Some parents make their own agreements on how much child support should be paid — or even that no child support should be paid at all. They may even put this agreement into writing, but are such agreements enforceable?
Child support agreements might not be enforceable
Although parents can agree on child support payments on their own, these agreements generally are not enforceable unless approved by the court. Courts will likely not agree to any waiver of child support. This would go against commonwealth statutes that prohibit waivers of child support.
If parents agree upon a specific amount of child support, this agreement still must meet commonwealth requirements regarding child support, and the agreement must be in the best interests of the child.

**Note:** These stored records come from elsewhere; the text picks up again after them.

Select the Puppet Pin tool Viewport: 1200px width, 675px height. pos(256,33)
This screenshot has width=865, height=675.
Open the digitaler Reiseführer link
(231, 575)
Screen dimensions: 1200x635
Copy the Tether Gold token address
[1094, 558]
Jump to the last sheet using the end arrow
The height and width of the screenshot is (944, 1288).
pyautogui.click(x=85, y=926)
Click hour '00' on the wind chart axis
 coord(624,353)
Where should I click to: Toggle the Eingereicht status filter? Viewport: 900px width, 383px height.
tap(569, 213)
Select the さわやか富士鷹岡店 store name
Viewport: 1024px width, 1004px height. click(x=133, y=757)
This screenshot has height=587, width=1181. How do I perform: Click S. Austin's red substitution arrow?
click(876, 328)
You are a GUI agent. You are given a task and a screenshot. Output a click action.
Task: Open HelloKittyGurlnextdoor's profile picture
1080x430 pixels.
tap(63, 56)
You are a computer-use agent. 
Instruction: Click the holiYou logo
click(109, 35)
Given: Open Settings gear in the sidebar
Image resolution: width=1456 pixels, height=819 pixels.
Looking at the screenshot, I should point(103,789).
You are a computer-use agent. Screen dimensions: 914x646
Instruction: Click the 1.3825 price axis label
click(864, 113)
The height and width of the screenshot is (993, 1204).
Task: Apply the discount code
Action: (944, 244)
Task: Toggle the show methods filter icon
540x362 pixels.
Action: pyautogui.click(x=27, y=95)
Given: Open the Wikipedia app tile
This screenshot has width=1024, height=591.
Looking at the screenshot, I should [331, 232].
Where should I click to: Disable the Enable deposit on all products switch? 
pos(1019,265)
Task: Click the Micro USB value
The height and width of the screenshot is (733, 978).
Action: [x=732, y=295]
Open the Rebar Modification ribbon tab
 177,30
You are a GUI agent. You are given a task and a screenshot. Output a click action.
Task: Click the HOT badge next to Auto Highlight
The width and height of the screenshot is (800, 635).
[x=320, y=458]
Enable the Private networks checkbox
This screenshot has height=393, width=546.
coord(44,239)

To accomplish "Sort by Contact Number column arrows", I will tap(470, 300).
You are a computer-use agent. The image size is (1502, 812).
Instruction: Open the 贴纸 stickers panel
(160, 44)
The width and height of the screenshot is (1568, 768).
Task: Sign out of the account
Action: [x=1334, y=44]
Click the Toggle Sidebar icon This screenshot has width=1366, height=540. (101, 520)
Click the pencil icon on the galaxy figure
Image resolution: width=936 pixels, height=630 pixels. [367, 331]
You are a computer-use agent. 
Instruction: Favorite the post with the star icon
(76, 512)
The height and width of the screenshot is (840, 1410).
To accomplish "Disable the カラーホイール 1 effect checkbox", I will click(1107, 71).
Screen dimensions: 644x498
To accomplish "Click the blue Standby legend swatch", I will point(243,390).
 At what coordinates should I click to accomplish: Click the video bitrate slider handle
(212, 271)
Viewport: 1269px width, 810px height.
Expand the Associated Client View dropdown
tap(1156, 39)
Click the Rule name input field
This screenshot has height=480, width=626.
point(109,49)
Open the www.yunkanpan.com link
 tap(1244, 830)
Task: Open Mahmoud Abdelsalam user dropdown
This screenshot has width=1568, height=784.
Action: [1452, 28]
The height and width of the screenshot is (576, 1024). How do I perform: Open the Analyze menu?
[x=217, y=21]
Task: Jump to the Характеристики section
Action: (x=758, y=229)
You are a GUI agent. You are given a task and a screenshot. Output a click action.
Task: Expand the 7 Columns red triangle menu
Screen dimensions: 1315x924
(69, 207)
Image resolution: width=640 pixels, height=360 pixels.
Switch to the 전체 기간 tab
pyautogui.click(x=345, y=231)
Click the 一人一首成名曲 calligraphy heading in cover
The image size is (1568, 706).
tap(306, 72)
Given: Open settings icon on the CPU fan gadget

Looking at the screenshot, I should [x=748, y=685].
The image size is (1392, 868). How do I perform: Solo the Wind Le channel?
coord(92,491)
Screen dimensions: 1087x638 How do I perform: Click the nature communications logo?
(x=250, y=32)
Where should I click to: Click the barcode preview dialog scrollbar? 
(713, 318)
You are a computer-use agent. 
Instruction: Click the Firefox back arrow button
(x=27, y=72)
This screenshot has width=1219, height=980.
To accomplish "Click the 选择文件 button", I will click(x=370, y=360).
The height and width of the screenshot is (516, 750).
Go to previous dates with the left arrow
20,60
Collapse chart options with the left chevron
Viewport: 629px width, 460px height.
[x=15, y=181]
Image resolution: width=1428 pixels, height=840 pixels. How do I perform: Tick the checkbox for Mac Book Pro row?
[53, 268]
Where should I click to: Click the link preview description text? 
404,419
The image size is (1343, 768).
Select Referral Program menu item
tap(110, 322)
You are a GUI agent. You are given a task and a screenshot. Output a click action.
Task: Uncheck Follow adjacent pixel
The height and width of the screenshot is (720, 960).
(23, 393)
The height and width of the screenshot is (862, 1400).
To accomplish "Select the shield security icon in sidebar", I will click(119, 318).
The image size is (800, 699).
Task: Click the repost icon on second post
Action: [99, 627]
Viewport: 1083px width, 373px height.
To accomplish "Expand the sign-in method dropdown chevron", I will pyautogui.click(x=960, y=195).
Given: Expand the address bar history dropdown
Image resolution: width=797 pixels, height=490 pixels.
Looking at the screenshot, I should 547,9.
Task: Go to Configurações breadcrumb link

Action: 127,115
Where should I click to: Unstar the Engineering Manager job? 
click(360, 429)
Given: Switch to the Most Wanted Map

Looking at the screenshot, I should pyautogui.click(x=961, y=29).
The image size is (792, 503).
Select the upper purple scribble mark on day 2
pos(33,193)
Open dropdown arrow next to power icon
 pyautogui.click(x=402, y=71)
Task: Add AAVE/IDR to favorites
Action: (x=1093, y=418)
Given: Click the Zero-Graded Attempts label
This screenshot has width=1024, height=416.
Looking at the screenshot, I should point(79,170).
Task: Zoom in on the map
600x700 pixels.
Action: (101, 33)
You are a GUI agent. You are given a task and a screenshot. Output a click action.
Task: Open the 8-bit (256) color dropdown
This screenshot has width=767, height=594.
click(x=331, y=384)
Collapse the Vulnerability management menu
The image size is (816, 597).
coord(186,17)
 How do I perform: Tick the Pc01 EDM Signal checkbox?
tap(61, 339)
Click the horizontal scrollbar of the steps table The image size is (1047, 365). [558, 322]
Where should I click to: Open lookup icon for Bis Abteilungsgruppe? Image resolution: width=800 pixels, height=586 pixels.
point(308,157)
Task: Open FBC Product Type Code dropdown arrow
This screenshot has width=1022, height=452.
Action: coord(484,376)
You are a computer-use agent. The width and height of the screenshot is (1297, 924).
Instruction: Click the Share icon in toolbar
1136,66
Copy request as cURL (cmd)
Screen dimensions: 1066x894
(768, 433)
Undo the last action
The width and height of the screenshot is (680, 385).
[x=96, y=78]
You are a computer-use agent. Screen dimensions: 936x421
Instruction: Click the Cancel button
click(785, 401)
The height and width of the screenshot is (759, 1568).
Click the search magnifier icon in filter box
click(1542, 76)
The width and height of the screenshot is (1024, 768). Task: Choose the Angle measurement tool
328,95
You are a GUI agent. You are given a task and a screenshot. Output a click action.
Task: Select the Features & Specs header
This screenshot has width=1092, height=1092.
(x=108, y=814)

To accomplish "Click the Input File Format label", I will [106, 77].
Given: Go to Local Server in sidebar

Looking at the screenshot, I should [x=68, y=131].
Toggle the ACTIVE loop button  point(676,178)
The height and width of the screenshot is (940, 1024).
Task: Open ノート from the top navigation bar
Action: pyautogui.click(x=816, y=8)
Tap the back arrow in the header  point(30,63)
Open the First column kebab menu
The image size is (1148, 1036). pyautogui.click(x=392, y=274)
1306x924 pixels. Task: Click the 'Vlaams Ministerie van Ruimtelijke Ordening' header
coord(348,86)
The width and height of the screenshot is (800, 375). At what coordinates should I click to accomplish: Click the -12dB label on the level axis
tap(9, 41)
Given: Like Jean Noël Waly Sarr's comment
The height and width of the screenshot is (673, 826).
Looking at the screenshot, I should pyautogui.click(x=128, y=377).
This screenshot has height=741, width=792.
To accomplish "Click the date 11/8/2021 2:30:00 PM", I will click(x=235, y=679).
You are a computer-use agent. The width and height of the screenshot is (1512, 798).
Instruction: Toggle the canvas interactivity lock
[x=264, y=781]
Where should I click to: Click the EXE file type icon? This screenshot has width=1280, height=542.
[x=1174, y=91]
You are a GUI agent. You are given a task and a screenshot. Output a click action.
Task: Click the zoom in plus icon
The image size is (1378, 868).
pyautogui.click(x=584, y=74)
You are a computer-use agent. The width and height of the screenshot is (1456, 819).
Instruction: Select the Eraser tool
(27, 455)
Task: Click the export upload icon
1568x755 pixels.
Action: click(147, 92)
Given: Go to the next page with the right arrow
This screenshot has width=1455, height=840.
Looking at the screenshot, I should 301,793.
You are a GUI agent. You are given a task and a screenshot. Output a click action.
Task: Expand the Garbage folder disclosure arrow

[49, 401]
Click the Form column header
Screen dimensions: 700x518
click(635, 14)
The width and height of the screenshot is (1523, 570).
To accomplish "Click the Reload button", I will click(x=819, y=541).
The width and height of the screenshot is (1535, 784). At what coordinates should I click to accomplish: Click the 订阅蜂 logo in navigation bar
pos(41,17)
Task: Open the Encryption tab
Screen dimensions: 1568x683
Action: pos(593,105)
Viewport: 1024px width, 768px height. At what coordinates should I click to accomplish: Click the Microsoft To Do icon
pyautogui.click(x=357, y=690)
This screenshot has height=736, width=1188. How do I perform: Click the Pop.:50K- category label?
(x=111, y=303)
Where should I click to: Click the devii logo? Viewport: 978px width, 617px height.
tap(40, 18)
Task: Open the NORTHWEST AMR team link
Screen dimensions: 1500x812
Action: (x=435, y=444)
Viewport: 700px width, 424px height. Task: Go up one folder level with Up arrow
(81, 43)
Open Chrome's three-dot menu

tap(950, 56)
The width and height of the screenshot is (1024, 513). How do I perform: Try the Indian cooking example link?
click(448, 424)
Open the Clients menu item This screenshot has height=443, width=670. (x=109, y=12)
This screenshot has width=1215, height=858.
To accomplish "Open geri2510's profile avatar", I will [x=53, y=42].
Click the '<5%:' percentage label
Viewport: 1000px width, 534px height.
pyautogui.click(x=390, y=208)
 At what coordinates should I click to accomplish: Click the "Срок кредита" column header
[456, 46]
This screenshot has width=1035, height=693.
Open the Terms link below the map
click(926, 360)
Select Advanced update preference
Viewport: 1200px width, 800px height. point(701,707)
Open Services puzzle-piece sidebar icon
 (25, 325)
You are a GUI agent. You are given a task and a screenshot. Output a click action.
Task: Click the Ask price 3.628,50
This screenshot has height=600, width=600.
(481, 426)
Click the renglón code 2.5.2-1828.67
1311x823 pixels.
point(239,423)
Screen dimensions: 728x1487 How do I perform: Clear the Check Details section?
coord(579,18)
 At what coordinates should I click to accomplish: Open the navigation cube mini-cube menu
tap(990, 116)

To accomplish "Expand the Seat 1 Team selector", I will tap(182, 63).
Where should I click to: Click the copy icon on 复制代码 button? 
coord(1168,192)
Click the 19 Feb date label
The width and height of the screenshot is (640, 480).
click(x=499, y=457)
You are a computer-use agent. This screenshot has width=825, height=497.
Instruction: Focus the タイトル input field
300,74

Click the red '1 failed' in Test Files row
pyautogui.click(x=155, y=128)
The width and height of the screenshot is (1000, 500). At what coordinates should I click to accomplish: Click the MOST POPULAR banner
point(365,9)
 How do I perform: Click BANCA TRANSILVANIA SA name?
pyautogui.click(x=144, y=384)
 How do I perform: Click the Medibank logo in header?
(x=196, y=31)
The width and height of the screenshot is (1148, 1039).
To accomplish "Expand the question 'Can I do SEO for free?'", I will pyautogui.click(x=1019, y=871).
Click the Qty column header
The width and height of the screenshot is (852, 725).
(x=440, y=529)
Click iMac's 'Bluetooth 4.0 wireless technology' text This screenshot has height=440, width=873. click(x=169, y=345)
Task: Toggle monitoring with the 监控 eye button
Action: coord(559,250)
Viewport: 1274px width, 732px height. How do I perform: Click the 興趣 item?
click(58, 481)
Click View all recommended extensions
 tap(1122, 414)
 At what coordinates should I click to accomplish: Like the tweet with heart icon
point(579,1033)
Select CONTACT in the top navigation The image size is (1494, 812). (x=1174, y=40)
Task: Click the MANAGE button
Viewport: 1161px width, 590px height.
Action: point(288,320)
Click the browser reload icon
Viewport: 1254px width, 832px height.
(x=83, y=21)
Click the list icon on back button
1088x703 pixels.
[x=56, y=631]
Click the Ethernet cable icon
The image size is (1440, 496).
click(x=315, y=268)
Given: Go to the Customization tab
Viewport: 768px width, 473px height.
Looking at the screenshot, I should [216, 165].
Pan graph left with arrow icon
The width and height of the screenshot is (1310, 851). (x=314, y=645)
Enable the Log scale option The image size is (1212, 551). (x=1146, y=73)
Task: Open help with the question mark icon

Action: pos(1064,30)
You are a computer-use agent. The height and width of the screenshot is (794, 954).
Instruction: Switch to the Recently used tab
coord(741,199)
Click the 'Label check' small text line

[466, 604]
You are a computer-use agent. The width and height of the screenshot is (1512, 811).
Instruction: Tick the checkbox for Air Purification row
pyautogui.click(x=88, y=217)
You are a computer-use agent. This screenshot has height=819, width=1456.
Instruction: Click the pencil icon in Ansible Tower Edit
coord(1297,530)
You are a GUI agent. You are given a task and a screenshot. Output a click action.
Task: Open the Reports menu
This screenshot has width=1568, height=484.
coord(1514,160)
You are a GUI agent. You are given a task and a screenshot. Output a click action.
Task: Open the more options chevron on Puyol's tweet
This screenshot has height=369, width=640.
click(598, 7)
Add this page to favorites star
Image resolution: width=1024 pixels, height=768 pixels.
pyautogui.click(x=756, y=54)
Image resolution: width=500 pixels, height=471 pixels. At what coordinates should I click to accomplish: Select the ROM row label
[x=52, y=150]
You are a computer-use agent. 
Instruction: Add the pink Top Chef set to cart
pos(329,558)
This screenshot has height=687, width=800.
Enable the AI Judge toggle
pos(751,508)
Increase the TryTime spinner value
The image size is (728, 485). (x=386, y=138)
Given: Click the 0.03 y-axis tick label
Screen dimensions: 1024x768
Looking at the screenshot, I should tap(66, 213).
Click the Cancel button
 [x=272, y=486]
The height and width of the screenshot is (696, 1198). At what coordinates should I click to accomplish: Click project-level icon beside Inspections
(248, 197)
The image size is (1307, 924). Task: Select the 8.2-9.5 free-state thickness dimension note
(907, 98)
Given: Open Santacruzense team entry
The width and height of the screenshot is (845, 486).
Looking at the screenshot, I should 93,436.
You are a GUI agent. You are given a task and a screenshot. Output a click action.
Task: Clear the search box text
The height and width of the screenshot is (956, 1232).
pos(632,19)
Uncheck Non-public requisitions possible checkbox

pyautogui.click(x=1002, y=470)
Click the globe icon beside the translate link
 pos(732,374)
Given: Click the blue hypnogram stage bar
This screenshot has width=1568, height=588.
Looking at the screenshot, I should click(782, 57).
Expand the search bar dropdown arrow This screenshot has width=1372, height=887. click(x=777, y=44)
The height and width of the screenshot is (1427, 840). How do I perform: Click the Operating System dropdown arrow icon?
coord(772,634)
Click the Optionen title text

Virginia courts utilize statutory guidelines to calculate child support. While deviations from these guidelines — including written agreements between the parents — are sometimes permitted, they still must be in the child’s best interests.
Virginia law puts the child’s needs first
Parents might privately agree on how much child support should be paid, but they cannot make any agreements that could cause the child to have a lesser quality of life.
Children deserve the care and support of both parents. Noncustodial parents contribute to the child’s care by paying child support. Thus, it is essential that an appropriate amount of support is paid.
Parents might agree on a higher amount than state guidelines would provide, or conversely, they might agree on a lower amount. Either way, courts generally will not approve these agreements unless the agreements provide adequate support and are in the best interests of the child.